» **What to do**
Rewrite the lines of the listing from the line containing "Task: Go to Home tab icon" through the line containing "will (127, 114).", inclusive, as a Markdown table with the columns Row and Line, omitting any blank lines.

##### Material supplied

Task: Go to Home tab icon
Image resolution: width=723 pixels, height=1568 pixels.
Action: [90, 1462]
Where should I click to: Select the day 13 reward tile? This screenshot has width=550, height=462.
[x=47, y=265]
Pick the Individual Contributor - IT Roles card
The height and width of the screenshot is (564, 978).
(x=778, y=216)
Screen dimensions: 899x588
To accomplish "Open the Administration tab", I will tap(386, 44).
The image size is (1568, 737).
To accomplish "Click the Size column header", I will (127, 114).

##########
##### Material supplied

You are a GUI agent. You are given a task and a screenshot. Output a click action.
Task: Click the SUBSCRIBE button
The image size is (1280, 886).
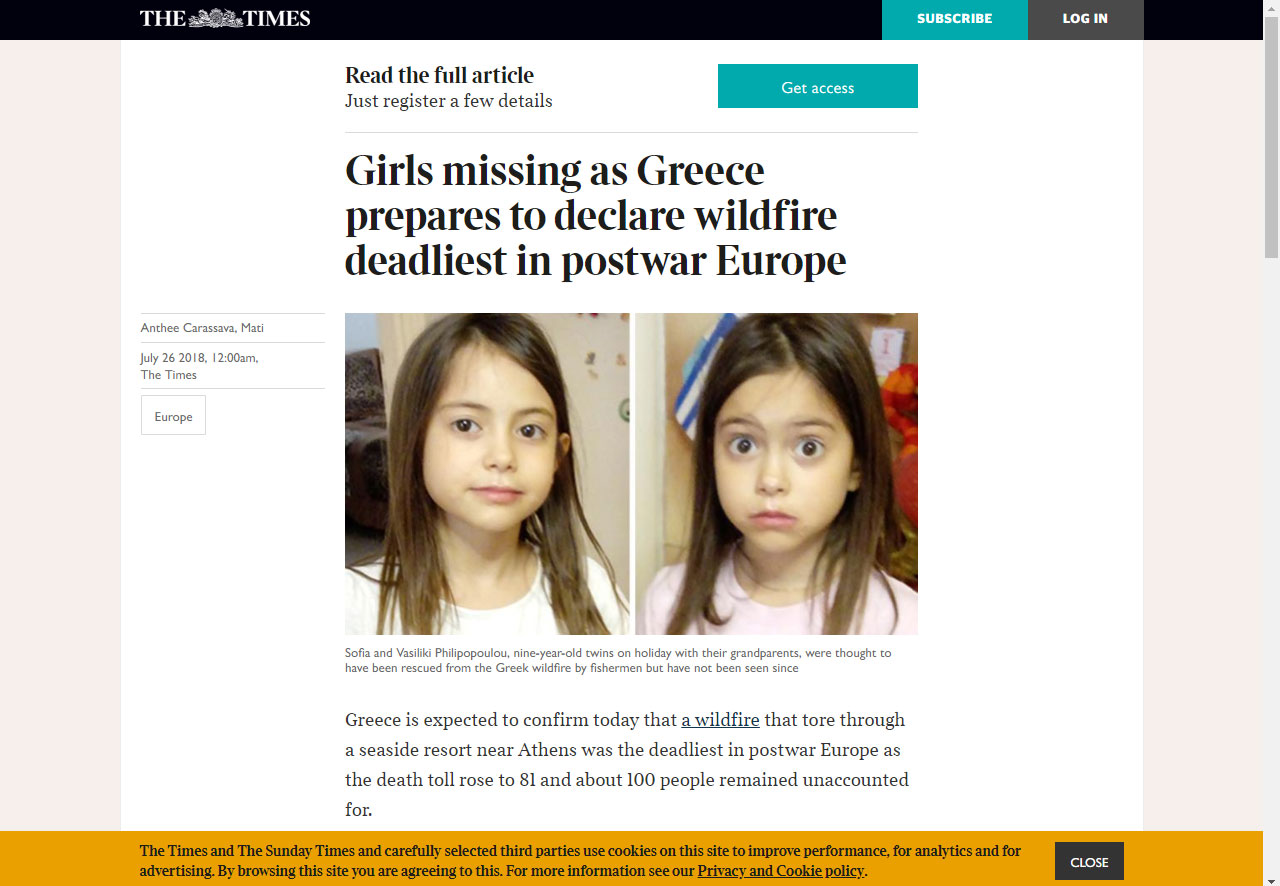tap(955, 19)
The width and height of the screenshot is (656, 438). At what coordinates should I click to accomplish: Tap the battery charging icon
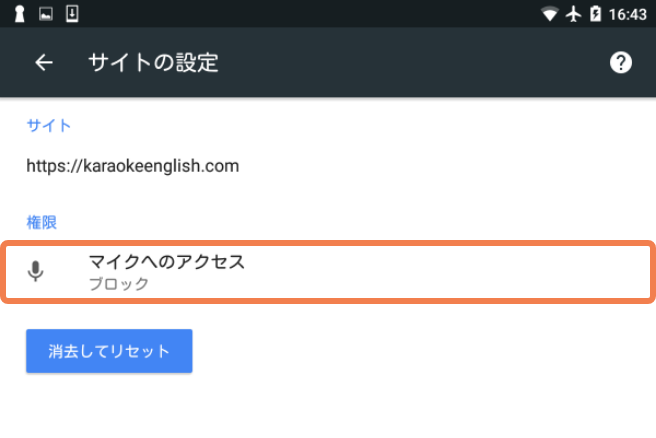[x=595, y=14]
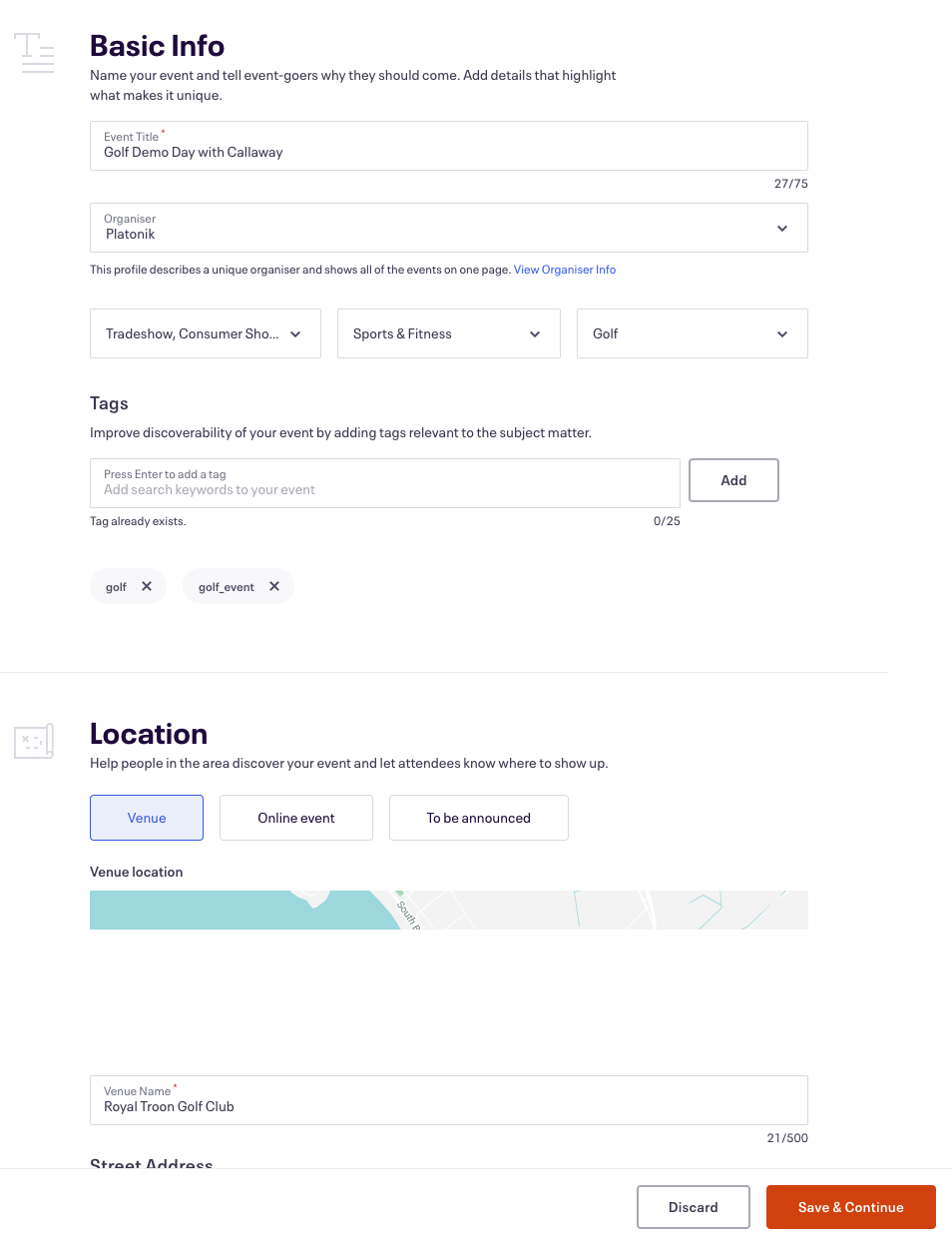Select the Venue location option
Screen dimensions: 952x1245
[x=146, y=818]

##########
##### Material supplied

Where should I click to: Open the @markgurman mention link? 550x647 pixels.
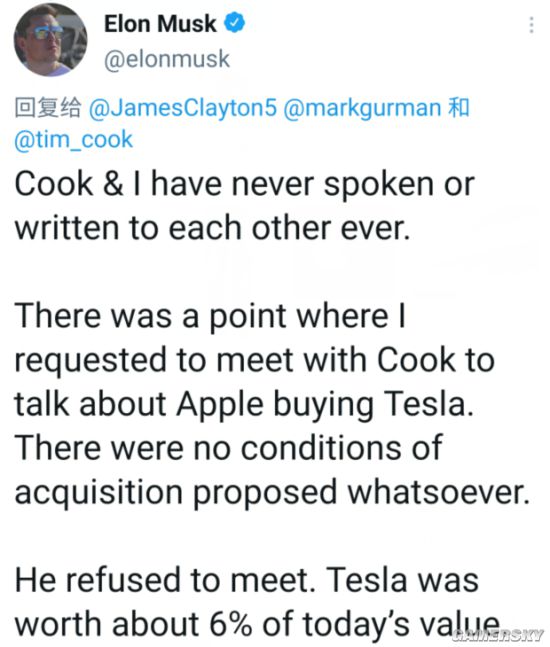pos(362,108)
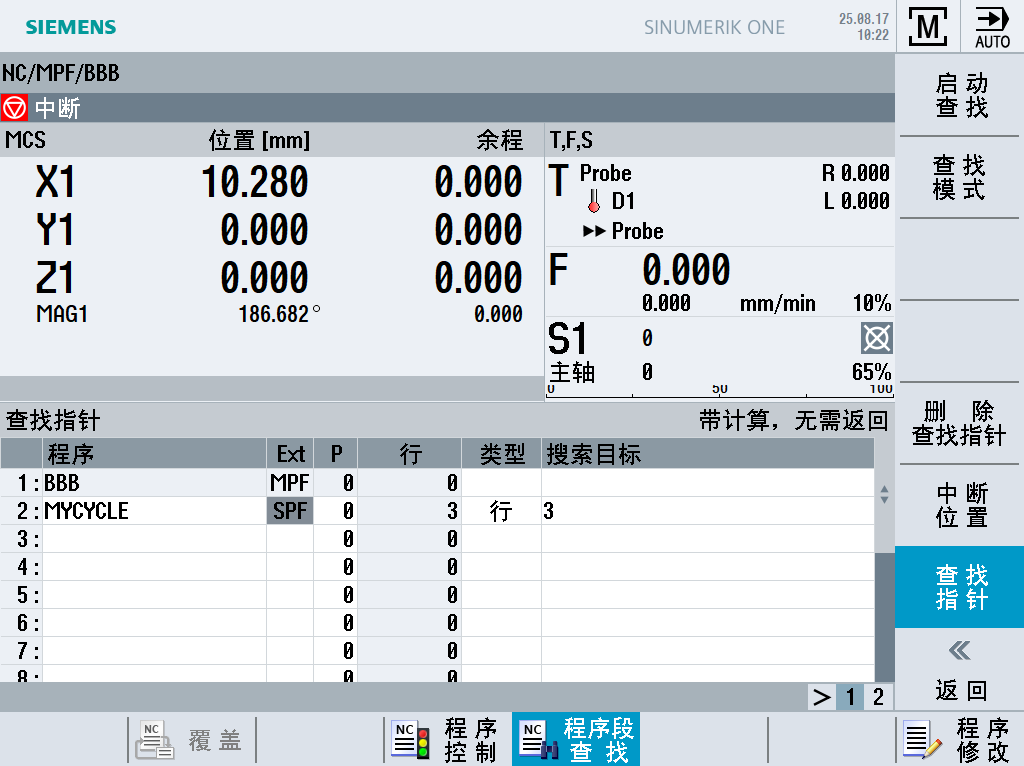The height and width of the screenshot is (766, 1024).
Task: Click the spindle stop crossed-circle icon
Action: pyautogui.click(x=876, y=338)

##########

» **Answer to the exercise**
| Row | Line |
|---|---|
| 1 | Task: Go to Home tab icon |
| 2 | Image resolution: width=723 pixels, height=1568 pixels. |
| 3 | Action: [90, 1462] |
| 4 | Where should I click to: Select the day 13 reward tile? This screenshot has width=550, height=462. |
| 5 | [x=47, y=265] |
| 6 | Pick the Individual Contributor - IT Roles card |
| 7 | The height and width of the screenshot is (564, 978). |
| 8 | (x=778, y=216) |
| 9 | Screen dimensions: 899x588 |
| 10 | To accomplish "Open the Administration tab", I will tap(386, 44). |
| 11 | The image size is (1568, 737). |
| 12 | To accomplish "Click the Size column header", I will (127, 114). |